DIRECTIONS: Pull every line of the entries that has the word "computer".

Stored records:
%%

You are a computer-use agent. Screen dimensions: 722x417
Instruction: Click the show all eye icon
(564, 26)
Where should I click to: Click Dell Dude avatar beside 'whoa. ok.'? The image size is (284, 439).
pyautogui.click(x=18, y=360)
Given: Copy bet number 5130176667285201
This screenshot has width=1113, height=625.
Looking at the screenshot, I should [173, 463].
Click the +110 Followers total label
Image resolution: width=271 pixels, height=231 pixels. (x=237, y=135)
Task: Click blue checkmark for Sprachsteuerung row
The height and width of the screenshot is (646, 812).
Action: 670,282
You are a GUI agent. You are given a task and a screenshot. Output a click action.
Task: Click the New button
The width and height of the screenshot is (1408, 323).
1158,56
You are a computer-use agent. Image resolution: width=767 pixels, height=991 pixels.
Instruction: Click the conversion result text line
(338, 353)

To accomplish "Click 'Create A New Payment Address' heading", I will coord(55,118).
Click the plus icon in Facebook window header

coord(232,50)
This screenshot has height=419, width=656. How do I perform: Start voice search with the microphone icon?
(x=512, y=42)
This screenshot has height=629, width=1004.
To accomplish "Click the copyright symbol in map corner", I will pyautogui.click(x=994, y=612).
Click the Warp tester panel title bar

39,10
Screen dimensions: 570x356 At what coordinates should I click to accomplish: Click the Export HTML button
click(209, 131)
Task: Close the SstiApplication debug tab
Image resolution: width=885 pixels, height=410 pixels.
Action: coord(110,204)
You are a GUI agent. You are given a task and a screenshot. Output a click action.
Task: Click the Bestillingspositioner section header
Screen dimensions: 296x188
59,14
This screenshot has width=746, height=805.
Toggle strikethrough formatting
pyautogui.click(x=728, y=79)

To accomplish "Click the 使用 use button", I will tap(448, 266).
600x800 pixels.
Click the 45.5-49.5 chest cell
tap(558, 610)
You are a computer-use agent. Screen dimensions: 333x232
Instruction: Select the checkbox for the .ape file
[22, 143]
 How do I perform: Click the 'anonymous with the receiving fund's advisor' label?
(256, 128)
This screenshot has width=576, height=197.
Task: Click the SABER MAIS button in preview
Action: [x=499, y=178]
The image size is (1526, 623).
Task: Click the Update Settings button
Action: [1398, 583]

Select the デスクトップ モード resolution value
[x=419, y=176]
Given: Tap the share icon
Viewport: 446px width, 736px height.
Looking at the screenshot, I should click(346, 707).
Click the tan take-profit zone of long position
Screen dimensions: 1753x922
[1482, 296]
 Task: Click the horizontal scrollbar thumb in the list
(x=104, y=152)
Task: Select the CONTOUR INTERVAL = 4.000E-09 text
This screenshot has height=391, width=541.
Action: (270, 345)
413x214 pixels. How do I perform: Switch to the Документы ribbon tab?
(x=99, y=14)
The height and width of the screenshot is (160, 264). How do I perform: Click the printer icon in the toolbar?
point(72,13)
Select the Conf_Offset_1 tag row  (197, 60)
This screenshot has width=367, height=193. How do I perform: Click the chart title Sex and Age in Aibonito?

%%

SOLUTION TO THIS PROBLEM:
You are a computer-use agent. Screen dimensions: 722x417
You are a computer-use agent. Image resolution: width=767 pixels, height=991 pixels.
You are a computer-use agent. Screen dimensions: 333x232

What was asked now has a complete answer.